A new grant program will help Atlanta child care providers who serve low-income families stay afloat amid the coronavirus pandemic.

The program will award grants of up to $20,000 to eligible applicants to pay for basic expenses and other costs as they struggle with declining revenues.

The emergency money is provided by the United Way of Greater Atlanta, the Joseph B. Whitehead Foundation and the Arthur M. Blank Family Foundation.

The Atlanta group Promise All Atlanta Children Thrive teamed up with the nonprofit Quality Care for Children to announce the program.

“This emergency fund aims to ensure that the City of Atlanta’s early learning sector remains stable to allow our children to have access to high-quality early learning opportunities when we emerge from this public health crisis,” said Brittany Collins, director of PAACT, in a written statement.

Licensed child care centers and family child care homes that provide early learning and care for children from birth to age five are eligible for the grant program. That includes providers that stay open during the pandemic or close temporarily. Applicants are expected to pay employees if they receive funding, even if the centers close.

Nearly two thirds of the state’s child care providers reported in a survey that they are less than a month away from closing for good, according to the grant program organizers.

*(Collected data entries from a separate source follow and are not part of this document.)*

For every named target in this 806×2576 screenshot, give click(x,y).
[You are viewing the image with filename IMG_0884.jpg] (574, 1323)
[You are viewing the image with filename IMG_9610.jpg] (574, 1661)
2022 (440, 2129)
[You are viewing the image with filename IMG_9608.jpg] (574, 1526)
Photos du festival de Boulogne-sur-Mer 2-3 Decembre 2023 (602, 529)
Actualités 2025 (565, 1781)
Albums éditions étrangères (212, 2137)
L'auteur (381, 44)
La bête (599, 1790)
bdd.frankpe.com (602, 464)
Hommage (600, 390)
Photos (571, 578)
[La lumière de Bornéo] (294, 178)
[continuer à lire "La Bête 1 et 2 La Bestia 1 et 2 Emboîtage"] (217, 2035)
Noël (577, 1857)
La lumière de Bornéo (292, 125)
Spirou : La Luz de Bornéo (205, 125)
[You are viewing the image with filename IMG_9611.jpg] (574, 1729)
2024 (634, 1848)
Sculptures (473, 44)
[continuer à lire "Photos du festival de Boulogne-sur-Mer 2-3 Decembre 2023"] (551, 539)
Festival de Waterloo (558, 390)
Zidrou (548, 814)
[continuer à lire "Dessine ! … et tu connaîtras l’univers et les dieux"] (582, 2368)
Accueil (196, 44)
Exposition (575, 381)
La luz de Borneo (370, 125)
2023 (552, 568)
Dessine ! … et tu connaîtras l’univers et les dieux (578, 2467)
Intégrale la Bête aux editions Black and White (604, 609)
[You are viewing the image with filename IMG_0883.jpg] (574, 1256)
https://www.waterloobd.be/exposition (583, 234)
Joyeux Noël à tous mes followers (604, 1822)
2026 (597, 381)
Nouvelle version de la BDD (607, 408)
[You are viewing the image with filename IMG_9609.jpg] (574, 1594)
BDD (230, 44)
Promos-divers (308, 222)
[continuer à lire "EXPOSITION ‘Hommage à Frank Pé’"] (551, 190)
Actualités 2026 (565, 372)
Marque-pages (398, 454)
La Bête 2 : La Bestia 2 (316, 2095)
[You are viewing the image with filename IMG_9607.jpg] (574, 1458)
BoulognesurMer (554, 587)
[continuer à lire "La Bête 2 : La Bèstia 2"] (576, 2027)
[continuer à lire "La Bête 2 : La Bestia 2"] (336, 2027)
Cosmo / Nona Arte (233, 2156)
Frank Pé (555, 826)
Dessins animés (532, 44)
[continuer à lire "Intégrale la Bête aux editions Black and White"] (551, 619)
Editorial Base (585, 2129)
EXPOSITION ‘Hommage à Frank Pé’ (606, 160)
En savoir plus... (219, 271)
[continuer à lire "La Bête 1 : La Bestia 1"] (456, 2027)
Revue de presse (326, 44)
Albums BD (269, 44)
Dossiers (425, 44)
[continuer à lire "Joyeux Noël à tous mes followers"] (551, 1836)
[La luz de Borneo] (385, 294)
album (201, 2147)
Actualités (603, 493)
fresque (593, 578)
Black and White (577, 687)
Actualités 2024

Eligible providers must be located in the City of Atlanta and meet other eligibility requirements.

Top priority will go to those that serve low-income families and operate within the neighborhoods that serve Washington and Douglass high schools or other high-need areas.

Promise All Atlanta Children Thrive is a city alliance brought together by the nonprofit Georgia Early Education Alliance for Ready Students.

Providers are asked to apply for the funding by May 1.